Bonjour
Le but est de construire le sol, cela prend plusieurs années, se méfier des méthodes qui promettent tout en un ou deux ans.
Il faut créer le complexe argilo-humique, plutôt que simplement "habiller" le sol. La base du travail du jardinier (et des vers de terre et bactéries du sol) est d'apporter et d'incorporer de la matière organique humifiée (transformée en humus) au sol argileux sur les premiers cm.
La couche arable s'éloignera peu à peu de l'argile de potier, avec des années de pratique.
Pour cela, il faut apporter chaque année une quantité raisonnable de matière organique en veillant à ce qu'elle soit carbonée (paille, etc.) mais aussi azotée. Le fumier est excellent pour cela, s'il contient de la paille. Les engrais verts aussi.
Contrainte : calculer ou estimer à la fois le rapport carbone/azote des apports, mais aussi leur quantité. Après quelques années, on arrive à voir si un fumier est trop ou pas assez pailleux, et on juge au poids de la brouette le nombre qu'il faut en apporter.
N'utiliser que de la paille va provoquer une faim d'azote : le sol va être privé de ses nitrates qui vont être mobilisés pour nourrir les micro organismes dégradant le carbone de la paille. Rien ne poussera durant de longs mois et on aura par contre de l'azote minéralisé après la fin des récoltes, donc inutilement apporté. Il faudra à la fois corriger en urgence au printemps avec de l'azote rapide (ammonitrate, purin, crottin, guano, compost riche, etc.) un peu au pif et accepter qu'en été les plantes reçoivent trop d'azote minéral, car il sera produit à contretemps. Du gaspillage de ressources.
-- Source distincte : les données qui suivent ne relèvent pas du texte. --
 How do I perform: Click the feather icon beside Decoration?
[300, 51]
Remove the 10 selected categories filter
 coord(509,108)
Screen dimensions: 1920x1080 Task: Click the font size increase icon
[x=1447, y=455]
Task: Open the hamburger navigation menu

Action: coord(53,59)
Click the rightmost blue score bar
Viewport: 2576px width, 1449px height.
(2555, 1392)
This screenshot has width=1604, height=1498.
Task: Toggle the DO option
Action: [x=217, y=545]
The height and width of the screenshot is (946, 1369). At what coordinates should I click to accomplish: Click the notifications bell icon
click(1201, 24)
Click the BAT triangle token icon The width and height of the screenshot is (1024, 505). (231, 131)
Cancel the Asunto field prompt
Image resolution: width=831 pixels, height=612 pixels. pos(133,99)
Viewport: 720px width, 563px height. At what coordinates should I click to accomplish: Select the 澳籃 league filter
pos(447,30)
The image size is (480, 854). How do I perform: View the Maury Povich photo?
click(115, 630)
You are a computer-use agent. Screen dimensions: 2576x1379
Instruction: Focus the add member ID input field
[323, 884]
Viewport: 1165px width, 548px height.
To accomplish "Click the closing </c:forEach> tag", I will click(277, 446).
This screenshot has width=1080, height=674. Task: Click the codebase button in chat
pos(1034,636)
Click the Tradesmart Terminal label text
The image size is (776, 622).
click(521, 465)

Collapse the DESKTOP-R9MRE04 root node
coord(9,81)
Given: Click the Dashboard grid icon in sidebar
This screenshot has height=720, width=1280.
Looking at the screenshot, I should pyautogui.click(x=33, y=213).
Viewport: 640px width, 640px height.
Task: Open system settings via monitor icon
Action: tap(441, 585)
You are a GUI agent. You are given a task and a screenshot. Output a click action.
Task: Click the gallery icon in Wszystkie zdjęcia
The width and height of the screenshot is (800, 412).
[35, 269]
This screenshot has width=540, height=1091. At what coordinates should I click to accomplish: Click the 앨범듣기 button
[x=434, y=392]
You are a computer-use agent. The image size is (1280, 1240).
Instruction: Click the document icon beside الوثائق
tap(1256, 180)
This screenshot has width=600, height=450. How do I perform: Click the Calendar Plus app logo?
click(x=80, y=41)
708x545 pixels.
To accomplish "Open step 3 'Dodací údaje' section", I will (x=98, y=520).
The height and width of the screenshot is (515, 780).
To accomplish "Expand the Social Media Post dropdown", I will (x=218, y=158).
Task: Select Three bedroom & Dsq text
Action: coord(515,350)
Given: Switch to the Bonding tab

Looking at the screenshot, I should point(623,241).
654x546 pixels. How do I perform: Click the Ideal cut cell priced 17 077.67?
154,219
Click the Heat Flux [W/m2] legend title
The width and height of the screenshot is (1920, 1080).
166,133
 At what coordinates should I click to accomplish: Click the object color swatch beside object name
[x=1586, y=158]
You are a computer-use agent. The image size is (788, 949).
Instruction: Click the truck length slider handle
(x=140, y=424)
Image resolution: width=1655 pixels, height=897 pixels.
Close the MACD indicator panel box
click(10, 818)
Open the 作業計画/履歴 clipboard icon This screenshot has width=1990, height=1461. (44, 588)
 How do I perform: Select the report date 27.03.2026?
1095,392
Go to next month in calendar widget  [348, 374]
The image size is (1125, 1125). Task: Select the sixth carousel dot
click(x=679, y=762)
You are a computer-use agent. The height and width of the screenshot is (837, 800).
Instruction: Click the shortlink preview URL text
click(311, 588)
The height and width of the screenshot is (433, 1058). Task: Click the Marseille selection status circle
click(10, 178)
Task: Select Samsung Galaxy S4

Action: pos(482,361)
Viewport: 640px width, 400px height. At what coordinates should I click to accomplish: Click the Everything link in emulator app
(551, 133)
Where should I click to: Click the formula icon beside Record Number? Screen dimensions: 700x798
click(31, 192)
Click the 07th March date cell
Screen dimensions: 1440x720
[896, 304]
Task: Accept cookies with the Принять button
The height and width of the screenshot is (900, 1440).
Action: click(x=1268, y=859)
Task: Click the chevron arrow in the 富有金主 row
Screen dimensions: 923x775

Pas de paille du tout (fumier sans paille, crottin pur) va à l'inverse apporter une bonne dose d'azote mais cela ne construira pas le sol, il y aura deux couches, la zone organique en haut, l'argile en dessous. On n'aura pas ou peu créé une couche arable constituée du complexe argilo-humique suffisante pour éviter le lessivage des nitrates, le sol sera incapable de les stocker et les pluies les relargueront dans le milieu, d'où à la fois pollution et nécessité d'apporter régulièrement de l'azote rapide ou d'en apporter une fois une quantité énorme.
La méthode la plus respectueuse de l'environnement consiste donc à
- apporter en couche mince (2 ou 3 kg par m²maxi) du fumier pailleux ou du compost + engrais vert en fin d'été ou automne, directement sur le sol, se méfier des méthodes avec cartons ou autres séparations entre argile et matière organique ;
- laisser la matière organique azotée et carbonée se transformer en humus grâce aux organismes du sol, puis se mêler à l'argile grâce aux vers de terre, durant l'hiver ;
- laisser faire les bactéries du sol qui minéralisent lentement l'humus en ammoniac et nitrate qui se stockent dans le complexe argilo-humique créé, nitrates et ammoniac qui feront pousser les plantes au printemps dans la nature quand le printemps sera là ;
- retourner une à deux fois le sol sur une profondeur peu importante pour aider le travail des vers de terre et apporter plus d'air aux bactéries, accélérant ainsi les processus naturels (le travail du sol a permis l'agriculture et a fait passer l'homme du statut de chasseur cueilleur à celui d'agriculteur, c'est la révolution du néolithique) ;
- utiliser pour les cultures exigeantes un engrais azoté, mais après que le sol soit formé (au printemps en fait), car c'est le complexe argilo-humique qui fixe les nitrates et autres éléments et il ne sert à rien d'en apporter trop en automne ;
- faire cela chaque année car il faut des années pour construire le sol sans bouleverser sa structure.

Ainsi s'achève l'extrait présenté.